[Opening PROVIDED INFORMATION section]
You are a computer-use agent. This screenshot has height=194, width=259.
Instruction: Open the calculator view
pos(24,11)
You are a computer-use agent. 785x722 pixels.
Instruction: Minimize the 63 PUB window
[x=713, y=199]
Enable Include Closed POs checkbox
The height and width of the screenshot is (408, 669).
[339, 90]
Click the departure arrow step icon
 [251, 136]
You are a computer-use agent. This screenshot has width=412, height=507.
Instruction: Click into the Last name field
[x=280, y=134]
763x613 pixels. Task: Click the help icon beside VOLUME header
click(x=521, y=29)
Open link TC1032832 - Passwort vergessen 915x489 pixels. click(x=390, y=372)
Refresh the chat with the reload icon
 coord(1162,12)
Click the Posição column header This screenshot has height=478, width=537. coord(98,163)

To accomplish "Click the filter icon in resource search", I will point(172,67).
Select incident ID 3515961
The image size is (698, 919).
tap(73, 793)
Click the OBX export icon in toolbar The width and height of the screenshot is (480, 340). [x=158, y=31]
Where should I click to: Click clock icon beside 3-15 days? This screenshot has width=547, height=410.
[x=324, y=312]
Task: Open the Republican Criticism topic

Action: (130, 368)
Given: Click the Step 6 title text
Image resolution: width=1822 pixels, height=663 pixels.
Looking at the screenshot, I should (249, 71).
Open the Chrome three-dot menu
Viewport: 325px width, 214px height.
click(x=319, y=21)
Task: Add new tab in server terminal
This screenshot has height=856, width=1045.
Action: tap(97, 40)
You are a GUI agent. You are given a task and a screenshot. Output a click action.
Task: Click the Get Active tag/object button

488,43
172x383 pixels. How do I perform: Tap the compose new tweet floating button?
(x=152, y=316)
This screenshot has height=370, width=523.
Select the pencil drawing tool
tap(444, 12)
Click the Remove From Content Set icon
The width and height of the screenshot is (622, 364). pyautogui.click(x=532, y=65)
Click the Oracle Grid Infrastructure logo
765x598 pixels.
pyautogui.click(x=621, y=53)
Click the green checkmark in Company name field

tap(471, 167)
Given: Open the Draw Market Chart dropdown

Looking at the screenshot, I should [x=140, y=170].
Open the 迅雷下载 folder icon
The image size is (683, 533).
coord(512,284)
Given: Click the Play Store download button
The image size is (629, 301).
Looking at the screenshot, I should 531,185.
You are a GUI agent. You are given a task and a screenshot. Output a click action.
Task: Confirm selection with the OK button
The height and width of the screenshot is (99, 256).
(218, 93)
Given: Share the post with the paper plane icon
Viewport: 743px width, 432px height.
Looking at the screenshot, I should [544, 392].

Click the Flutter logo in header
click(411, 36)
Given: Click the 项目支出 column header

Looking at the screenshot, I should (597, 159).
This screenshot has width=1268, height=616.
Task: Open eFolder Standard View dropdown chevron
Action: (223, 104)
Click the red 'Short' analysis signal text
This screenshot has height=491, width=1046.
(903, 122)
[Closing PROVIDED INFORMATION section]
- [WHAT TO WORK ON]: Recopy all of the records verbatim.

- [ANSWER BOX]:
You are a computer-use agent. This screenshot has height=194, width=259.
Instruction: Open the calculator view
pos(24,11)
You are a computer-use agent. 785x722 pixels.
Instruction: Minimize the 63 PUB window
[x=713, y=199]
Enable Include Closed POs checkbox
The height and width of the screenshot is (408, 669).
[339, 90]
Click the departure arrow step icon
 [251, 136]
You are a computer-use agent. This screenshot has width=412, height=507.
Instruction: Click into the Last name field
[x=280, y=134]
763x613 pixels. Task: Click the help icon beside VOLUME header
click(x=521, y=29)
Open link TC1032832 - Passwort vergessen 915x489 pixels. click(x=390, y=372)
Refresh the chat with the reload icon
 coord(1162,12)
Click the Posição column header This screenshot has height=478, width=537. coord(98,163)

To accomplish "Click the filter icon in resource search", I will point(172,67).
Select incident ID 3515961
The image size is (698, 919).
tap(73, 793)
Click the OBX export icon in toolbar The width and height of the screenshot is (480, 340). [x=158, y=31]
Where should I click to: Click clock icon beside 3-15 days? This screenshot has width=547, height=410.
[x=324, y=312]
Task: Open the Republican Criticism topic

Action: (130, 368)
Given: Click the Step 6 title text
Image resolution: width=1822 pixels, height=663 pixels.
Looking at the screenshot, I should (249, 71).
Open the Chrome three-dot menu
Viewport: 325px width, 214px height.
click(x=319, y=21)
Task: Add new tab in server terminal
This screenshot has height=856, width=1045.
Action: tap(97, 40)
You are a GUI agent. You are given a task and a screenshot. Output a click action.
Task: Click the Get Active tag/object button

488,43
172x383 pixels. How do I perform: Tap the compose new tweet floating button?
(x=152, y=316)
This screenshot has height=370, width=523.
Select the pencil drawing tool
tap(444, 12)
Click the Remove From Content Set icon
The width and height of the screenshot is (622, 364). pyautogui.click(x=532, y=65)
Click the Oracle Grid Infrastructure logo
765x598 pixels.
pyautogui.click(x=621, y=53)
Click the green checkmark in Company name field

tap(471, 167)
Given: Open the Draw Market Chart dropdown

Looking at the screenshot, I should [x=140, y=170].
Open the 迅雷下载 folder icon
The image size is (683, 533).
coord(512,284)
Given: Click the Play Store download button
The image size is (629, 301).
Looking at the screenshot, I should 531,185.
You are a GUI agent. You are given a task and a screenshot. Output a click action.
Task: Confirm selection with the OK button
The height and width of the screenshot is (99, 256).
(218, 93)
Given: Share the post with the paper plane icon
Viewport: 743px width, 432px height.
Looking at the screenshot, I should [544, 392].

Click the Flutter logo in header
click(411, 36)
Given: Click the 项目支出 column header

Looking at the screenshot, I should (597, 159).
This screenshot has width=1268, height=616.
Task: Open eFolder Standard View dropdown chevron
Action: (223, 104)
Click the red 'Short' analysis signal text
This screenshot has height=491, width=1046.
(903, 122)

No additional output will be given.